**DESCRIPTION OF THE TASK**
Quote the post below about false positive IBD segments in full, word for word.

**EXTRACT**
----

November 06, 2013

Dealing with false positive IBD segments

False positive IBD segments are a real problem for those who wish to use genotype data to establish family connections with distant relatives. Traditionally, this involves finding shared common IBD segments, and then comparing genealogies to find potential common ancestors from which these segments could be inherited. IBD is also used in population genetics (e.g., Coop & Ralph 2013). There is an obvious tradeoff, since sloppy IBD detection may enable more genealogical links to be established but adds to the burden of establishing the validity of these links (the infamous "ignoring contact requests from potential genetic cousins" issue). It will be nice if this technology finds its way to end users who stand to most benefit from it.

arXiv:1311.1120 [q-bio.PE]

Reducing pervasive false positive identical-by-descent segments detected by large-scale pedigree analysis

Eric Y. Durand, Nicholas Eriksson, Cory Y. McLean

(Submitted on 5 Nov 2013)

----

**AVAILABLE DATA**
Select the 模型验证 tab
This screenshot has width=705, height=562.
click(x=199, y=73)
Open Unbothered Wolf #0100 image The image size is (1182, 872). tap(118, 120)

----

**ANSWER SPACE**
November 06, 2013

Dealing with false positive IBD segments

False positive IBD segments are a real problem for those who wish to use genotype data to establish family connections with distant relatives. Traditionally, this involves finding shared common IBD segments, and then comparing genealogies to find potential common ancestors from which these segments could be inherited. IBD is also used in population genetics (e.g., Coop & Ralph 2013). There is an obvious tradeoff, since sloppy IBD detection may enable more genealogical links to be established but adds to the burden of establishing the validity of these links (the infamous "ignoring contact requests from potential genetic cousins" issue). It will be nice if this technology finds its way to end users who stand to most benefit from it.

arXiv:1311.1120 [q-bio.PE]

Reducing pervasive false positive identical-by-descent segments detected by large-scale pedigree analysis

Eric Y. Durand, Nicholas Eriksson, Cory Y. McLean

(Submitted on 5 Nov 2013)